È ricca di acque, di boschi e di animali selvatici. Si presenta come un balcone che si affaccia a sud-est sulla sottostante vallata consentendo allo sguardo di allargarsi su grandi spazi su cui domina il Castello del Goceano, e a nord dove il terreno sale ripido verso il monte San Martino. Qualche chilometro a sud, nella valle, scorre il fiume Tirso quindi la pianura continua fino a incontrare i monti più importanti della Sardegna centrale.

Il territorio montano è caratterizzato dalla forte pendenza del terreno, questa particolarità non ha consentito lo sviluppo dell'agricoltura è ha permesso solo in parte lo sfruttamento del bosco, l'ambiente naturale quindi ha subito una scarsa trasformazione.

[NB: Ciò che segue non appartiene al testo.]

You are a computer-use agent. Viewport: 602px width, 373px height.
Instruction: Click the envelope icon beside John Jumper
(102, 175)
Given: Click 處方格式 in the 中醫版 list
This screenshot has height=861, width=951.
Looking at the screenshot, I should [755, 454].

La montagna è ancora intensamente boschiva e caratterizzata dalla presenza dominante del leccio.

La parte di territorio esposta a nord e nord-est ha un clima freddo, sia perché poco soleggiato, in particolare nel periodo invernale, sia perché esposto ai venti di Maestrale, Tramontana e Grecale. Il versante esposto a sud ha un clima mite, quindi solo in parte interessato dall'attività dell'uomo.
Le condizioni climatiche hanno favorito lo sviluppo della vegetazione forestale caratterizzata da lecci, roverelle, agrifogli, aceri, questi ultimi nel periodo autunnale colorano il bosco di toni che vanno dal giallo intenso al marron.

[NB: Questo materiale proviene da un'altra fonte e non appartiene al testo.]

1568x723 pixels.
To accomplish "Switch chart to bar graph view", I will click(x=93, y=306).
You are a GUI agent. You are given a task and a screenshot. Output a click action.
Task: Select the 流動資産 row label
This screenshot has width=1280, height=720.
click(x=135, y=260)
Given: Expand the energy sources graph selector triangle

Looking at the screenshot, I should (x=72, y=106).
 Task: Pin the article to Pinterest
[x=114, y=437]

Sono presenti anche altre varietà di piante e arbusti quali il bagolaro (furzaga), il melo selvatico (melabrina), il biancospino (calarighe), macchie di lentischio e di cisto. L'edera e la vite spontanea (isporula), talvolta avvolgono intere piante rendendo il bosco più fitto. Nel sottobosco trovano rifugio il cinghiale e altri animali selvatici, protetti dalla presenza di grandi macchie di rovo e di rosa canina.

Nel territorio sono presenti le specie di uccelli tipiche della Sardegna centrale falchi, poiane, cornacchie e rapaci notturni.